タバコ

@opty61

第1話

それは人魚の恋に似ていた。



思い焦がれて近づけば、声を無くして蹲り、共に生きようと誓ったならば、脚の代わりに自由を失う。

いっそどこかの人魚みたいに、泡になって消えてしまえたらと、くだらない考えが頭をよぎる。


いつだって、追い縋るのは女と決まっていた。



部屋を出ようと、ドアノブに手を掛けたところで振り向いた。

あいつは呑気に寝息をたてて、すやすやと眠っている。たたき起こして文句の一つでも言ってやりたかったが、実際にそうしてみたところで、何が変わる訳でもない。

面倒臭そうに、「分かってる」を繰り返すだろうことは、簡単に想像できた。


部屋を出て、ドアをそっと締める。

真冬の朝は、コートを着ていても震えるほど寒くて、鍵を差し込もうとしても、カチャカチャとうまくいかない。

些細な物音でも目覚めるあいつは、そうやって起こされると、決まって機嫌が悪かった。


震える右手に左手を添えて、ようやく鍵を閉めることが出来た。

ポケットにそっと鍵をしまう。そしてそのまま、ギュッと握り締めた。何度も捨てようと思ったのに、いつも土壇場で躊躇ってしまう。
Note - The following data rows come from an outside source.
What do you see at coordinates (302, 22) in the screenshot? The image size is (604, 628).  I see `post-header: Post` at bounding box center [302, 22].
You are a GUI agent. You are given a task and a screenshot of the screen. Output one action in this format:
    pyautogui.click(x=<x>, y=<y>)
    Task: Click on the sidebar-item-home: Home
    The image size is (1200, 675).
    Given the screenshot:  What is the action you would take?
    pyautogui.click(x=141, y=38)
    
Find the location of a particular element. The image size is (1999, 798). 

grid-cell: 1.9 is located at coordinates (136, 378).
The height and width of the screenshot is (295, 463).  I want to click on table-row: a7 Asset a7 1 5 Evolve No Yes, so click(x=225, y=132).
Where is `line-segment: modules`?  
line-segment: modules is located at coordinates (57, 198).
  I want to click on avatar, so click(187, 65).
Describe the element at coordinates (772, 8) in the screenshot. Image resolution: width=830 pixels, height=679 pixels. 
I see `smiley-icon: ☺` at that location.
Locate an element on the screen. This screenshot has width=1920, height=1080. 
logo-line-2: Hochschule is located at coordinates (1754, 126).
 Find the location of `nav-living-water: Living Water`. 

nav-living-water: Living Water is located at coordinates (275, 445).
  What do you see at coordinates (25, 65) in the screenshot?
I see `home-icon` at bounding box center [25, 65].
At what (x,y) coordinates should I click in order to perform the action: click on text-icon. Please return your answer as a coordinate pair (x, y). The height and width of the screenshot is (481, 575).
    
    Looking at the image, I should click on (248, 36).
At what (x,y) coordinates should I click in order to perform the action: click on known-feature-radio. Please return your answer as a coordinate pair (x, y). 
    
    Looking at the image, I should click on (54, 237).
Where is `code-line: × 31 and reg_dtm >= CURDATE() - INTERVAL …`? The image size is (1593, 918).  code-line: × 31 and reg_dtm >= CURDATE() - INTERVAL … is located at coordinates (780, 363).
廊下をエレベーターに向かって歩きながら、反対のポケットからタバコを取り出した。

ライターで火をつける。嗅ぎ慣れたあいつの匂い。

我ながら、少し情けなくなった。

こうして人の目を盗んでまで、逢瀬を繰り返す程の価値があいつ自身にあるのかといえば、恐らくそんなことはないだろう。

きっと誰でも良かったのだ。


女が一人意地を張って、孤独な生を全うするには、私の心は弱過ぎた。

もたれ掛かる何かがあれば、それで良かったのだ。

エレベーターに滑り込む。


一階に着いたら、誰もいないエントランスを抜けて表へ出る。外はまだ薄暗い。

朝焼けが色を増す空を見上げる。吐く息が白い。全てがどうでもよく思えてきて、くだらない居場所を確保するために、躍起になっている自分を、責めたりもした。

けれど夜にはきっとまた、ここへ戻って来るのだろう。

あいつに抱かれる、そのために。


全てを委ねたあの日から、私が過ごした“日常”の、当たり前は当たり前では無くなった。


※本作はTwitterにおけるハッシュタグ『始まりと終わり』で、最初と最後の一文を指定頂き、書いたものになります。